Why it’s important we all learn about Aboriginal history

It was 1979, I was in grade 2 and the school curriculum was infused with everything Way ’79, the 150th celebration of the founding of Western Australia by Britain.

Most of it is a fuzzy memory, but I do remember we learned about Captain James Stirling rowing up the Swan River and being aghast at seeing a Black Swan. We learned about the Parmelia almost shipwrecking herself near Rockingham with the first bounty of eager colonists on board.

We learned about John Septimus Roe, Mrs Helena Dance, the Dutch smashing into our coastline by the roaring 40’s (and murdering each other) and how the British government only thought about claiming WA, because the French were eyeing us off.

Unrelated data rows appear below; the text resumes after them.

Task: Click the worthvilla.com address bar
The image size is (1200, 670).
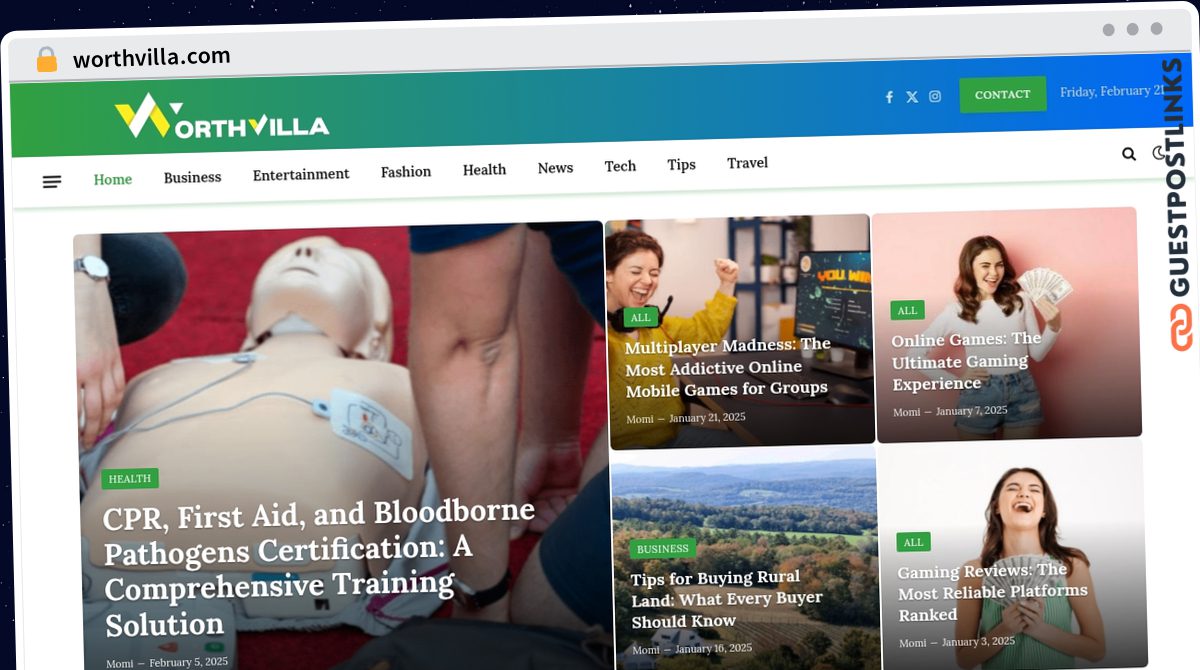Action: (151, 58)
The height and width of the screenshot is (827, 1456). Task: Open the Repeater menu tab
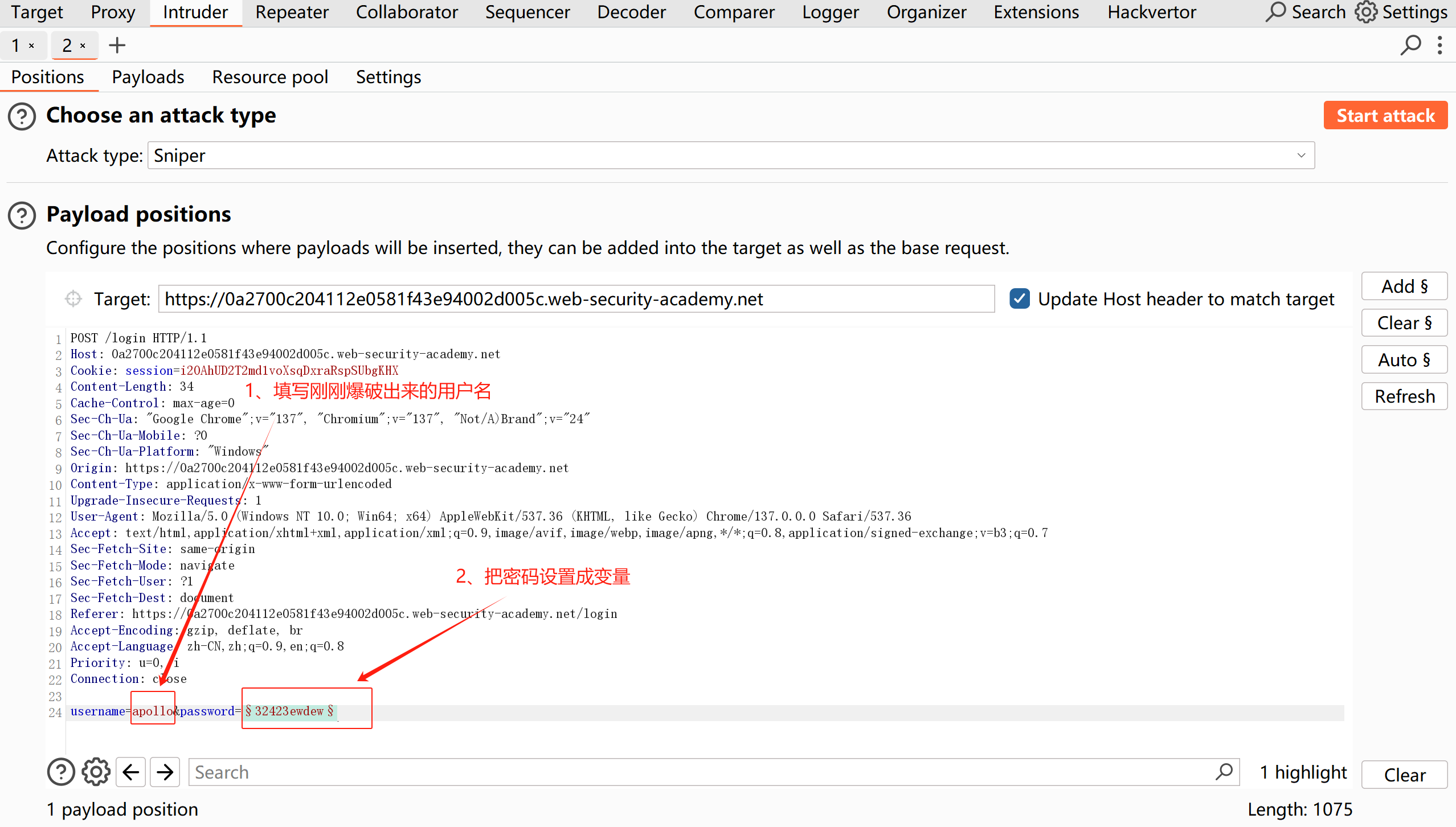tap(292, 12)
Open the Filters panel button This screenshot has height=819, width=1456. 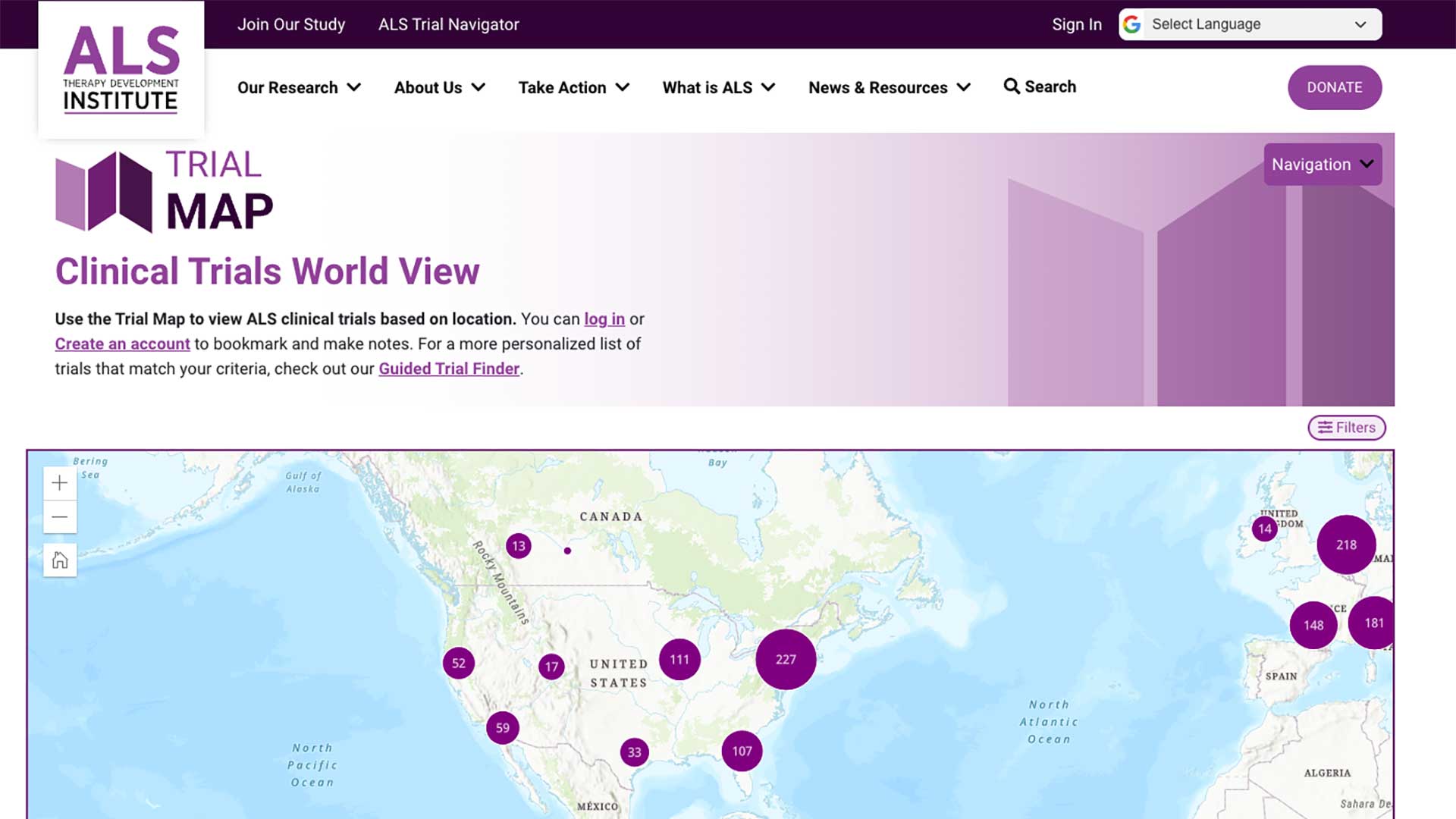pyautogui.click(x=1346, y=428)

But we learned nothing about Aboriginal history except for a passing mention of friendly ‘natives’ who greeted Captain James Stirling.

65,000 years of history, culture, tradition, stories and knowledge relegated to a simple meet and greet.

I know the curriculum has changed a lot since then, however there’s a still a painful void in our awareness, education and knowledge of the people who were here thousands of years before colonisation.

And it’s that void which allows the people like John Howard to dismiss reconciliation with a statement like (I’m paraphrasing here) ‘It wasn’t me who did it, so why should I say sorry?’

And it’s the void that leaves the The Uluru Statement from the Heart go ignored by most of the population including the current government, when it could be the single most important document to make us a better country.

And it’s the void that allows normal everyday people to dismiss the intergenerational trauma of an entire people to a simple, ‘it’s only a date, get over it’.

If we all knew about aboriginal history, we maybe more understanding, compassionate, less frightened and more willing to come together and heal as a nation.

I realise as I sit here, steeped in white privilege, on Nyungar Boodjar near the boundaries of Pindjarup, Wiilman and Kaneang regions of the Nyungar people, I know nothing about these people and their stories, yet I get to benefit.

I’m here and most of them are not.

I don’t know the answers and certainly don’t want to be tokenistic, but I need to listen more, understand more and be more open….. And so does this country.

Thankfully places like the WA Museum Boola Bardip, the indigenous storytellers section of Paper Bird Children’s Books and Arts and The YAWG (Young Aboriginal Women and Girls) research website are helping us to do that. (BTW The YAWG site is a snapshot of the experiences of a sample of young Aboriginal women living in Perth, talking candidly about their lives and their experiences with reaching out for support.)